● Task description
What you return must match every record word for word.
── Listed records ──
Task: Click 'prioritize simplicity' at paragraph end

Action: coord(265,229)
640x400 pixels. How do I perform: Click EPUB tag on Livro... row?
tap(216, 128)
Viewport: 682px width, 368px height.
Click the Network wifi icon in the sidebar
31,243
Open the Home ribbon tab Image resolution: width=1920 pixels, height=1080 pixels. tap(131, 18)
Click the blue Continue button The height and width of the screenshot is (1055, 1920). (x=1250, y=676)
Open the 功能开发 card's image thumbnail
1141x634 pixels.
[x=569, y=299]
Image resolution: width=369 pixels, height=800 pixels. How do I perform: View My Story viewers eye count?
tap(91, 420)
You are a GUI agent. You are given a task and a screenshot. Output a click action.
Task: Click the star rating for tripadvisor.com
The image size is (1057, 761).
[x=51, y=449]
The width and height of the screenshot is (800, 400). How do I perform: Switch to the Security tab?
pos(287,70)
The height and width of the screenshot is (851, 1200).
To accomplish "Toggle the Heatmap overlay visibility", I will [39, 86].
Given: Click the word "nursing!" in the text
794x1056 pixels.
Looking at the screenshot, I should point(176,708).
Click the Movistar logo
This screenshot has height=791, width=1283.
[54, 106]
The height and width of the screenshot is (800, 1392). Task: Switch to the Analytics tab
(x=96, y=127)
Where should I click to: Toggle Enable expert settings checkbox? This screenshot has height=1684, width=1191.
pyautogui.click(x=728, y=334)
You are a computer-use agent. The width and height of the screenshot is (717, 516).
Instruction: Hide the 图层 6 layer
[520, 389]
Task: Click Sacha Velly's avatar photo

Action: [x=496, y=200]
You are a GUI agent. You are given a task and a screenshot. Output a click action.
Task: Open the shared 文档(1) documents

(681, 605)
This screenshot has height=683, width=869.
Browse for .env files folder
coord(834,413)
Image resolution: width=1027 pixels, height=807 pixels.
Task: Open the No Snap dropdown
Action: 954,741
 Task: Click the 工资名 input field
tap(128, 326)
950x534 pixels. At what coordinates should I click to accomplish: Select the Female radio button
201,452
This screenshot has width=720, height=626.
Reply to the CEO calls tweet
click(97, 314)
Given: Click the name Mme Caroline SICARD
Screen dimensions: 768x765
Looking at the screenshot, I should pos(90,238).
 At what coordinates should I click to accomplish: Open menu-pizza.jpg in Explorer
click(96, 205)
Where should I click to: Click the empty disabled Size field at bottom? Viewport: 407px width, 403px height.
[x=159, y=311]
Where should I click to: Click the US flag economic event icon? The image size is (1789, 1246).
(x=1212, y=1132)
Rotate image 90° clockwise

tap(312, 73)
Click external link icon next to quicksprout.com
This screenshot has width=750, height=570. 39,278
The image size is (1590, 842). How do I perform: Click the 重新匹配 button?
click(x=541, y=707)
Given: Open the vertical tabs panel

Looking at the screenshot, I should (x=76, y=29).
───
● Result below
Task: Click 'prioritize simplicity' at paragraph end

Action: coord(265,229)
640x400 pixels. How do I perform: Click EPUB tag on Livro... row?
tap(216, 128)
Viewport: 682px width, 368px height.
Click the Network wifi icon in the sidebar
31,243
Open the Home ribbon tab Image resolution: width=1920 pixels, height=1080 pixels. tap(131, 18)
Click the blue Continue button The height and width of the screenshot is (1055, 1920). (x=1250, y=676)
Open the 功能开发 card's image thumbnail
1141x634 pixels.
[x=569, y=299]
Image resolution: width=369 pixels, height=800 pixels. How do I perform: View My Story viewers eye count?
tap(91, 420)
You are a GUI agent. You are given a task and a screenshot. Output a click action.
Task: Click the star rating for tripadvisor.com
The image size is (1057, 761).
[x=51, y=449]
The width and height of the screenshot is (800, 400). How do I perform: Switch to the Security tab?
pos(287,70)
The height and width of the screenshot is (851, 1200).
To accomplish "Toggle the Heatmap overlay visibility", I will [39, 86].
Given: Click the word "nursing!" in the text
794x1056 pixels.
Looking at the screenshot, I should point(176,708).
Click the Movistar logo
This screenshot has height=791, width=1283.
[54, 106]
The height and width of the screenshot is (800, 1392). Task: Switch to the Analytics tab
(x=96, y=127)
Where should I click to: Toggle Enable expert settings checkbox? This screenshot has height=1684, width=1191.
pyautogui.click(x=728, y=334)
You are a computer-use agent. The width and height of the screenshot is (717, 516).
Instruction: Hide the 图层 6 layer
[520, 389]
Task: Click Sacha Velly's avatar photo

Action: [x=496, y=200]
You are a GUI agent. You are given a task and a screenshot. Output a click action.
Task: Open the shared 文档(1) documents

(681, 605)
This screenshot has height=683, width=869.
Browse for .env files folder
coord(834,413)
Image resolution: width=1027 pixels, height=807 pixels.
Task: Open the No Snap dropdown
Action: 954,741
 Task: Click the 工资名 input field
tap(128, 326)
950x534 pixels. At what coordinates should I click to accomplish: Select the Female radio button
201,452
This screenshot has width=720, height=626.
Reply to the CEO calls tweet
click(97, 314)
Given: Click the name Mme Caroline SICARD
Screen dimensions: 768x765
Looking at the screenshot, I should pos(90,238).
 At what coordinates should I click to accomplish: Open menu-pizza.jpg in Explorer
click(96, 205)
Where should I click to: Click the empty disabled Size field at bottom? Viewport: 407px width, 403px height.
[x=159, y=311]
Where should I click to: Click the US flag economic event icon? The image size is (1789, 1246).
(x=1212, y=1132)
Rotate image 90° clockwise

tap(312, 73)
Click external link icon next to quicksprout.com
This screenshot has width=750, height=570. 39,278
The image size is (1590, 842). How do I perform: Click the 重新匹配 button?
click(x=541, y=707)
Given: Open the vertical tabs panel

Looking at the screenshot, I should (x=76, y=29).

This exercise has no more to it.